I'm developing a practice program that simply converts a temperature value from fahrenheit to celsius when the user enters an integer, selects a radio button and then clicks a button.

I'm having trouble testing if the user has selected a radio button. In the click event method for the calculate button, an if statement tests if the text box is empty and displays a message in a result label if it is (this works). If there is a valid entry, then a second if statement checks if neither of the radio buttons is checked, and if that is the case, it should display a message to that effect in the result label. This is not working.

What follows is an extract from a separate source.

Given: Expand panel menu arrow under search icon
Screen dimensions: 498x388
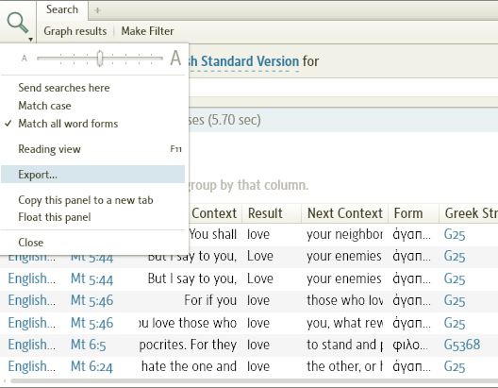Looking at the screenshot, I should tap(31, 40).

If no radio button is selected, the program does nothing. Here's the code:

if (textBox.Text == "")
   labelResult = "Please enter a temperature to convert.";
else
   if ((radiobutton1.Checked == false) && (radiobutton.Checked == false)
      labelResult = "Please select a conversion type to perform":
   else
      calculateMethod();

The code compiles, but again, it's as if the second condition is not being tested. I can't tell if the problem is with the second "if" expression, or of the code block is not written correctly. I could just set one of the radio buttons to be automatically selected when the program runs, but I thinkI may need to perform this kind of task in another, future situation, so I want to know what I'm doing/not doing.

Any ideas?

try this:

if (textBox.Text == "")
   labelResult = "Please enter a temperature to convert.";
else{
   if (!radiobutton1.Checked && !radiobutton.Checked)
      labelResult = "Please select a conversion type to perform";
   else
      calculateMethod();
}

Awesome! That worked.

I didn't know I could use the "not" operator (!) in that kind of situation. That simplifies a lot of things I had been thinking about for some other concepts.

Also, after studyng this code, I think can see why the second "if-else" statements needed to be bracketed. The example in the book I'm studying with was using recursive "if" statements to test the same condition against multiple possibilities; in this case, I'm testing two different conditions. Am I understanding this correctly?

At any rate, thanks for the solution. I guess I was trying to make it more complex than it needed to be.

actually, I'm not 100% sure what was wrong with it the 1st time. it shouldn't even compile the way you had it listed.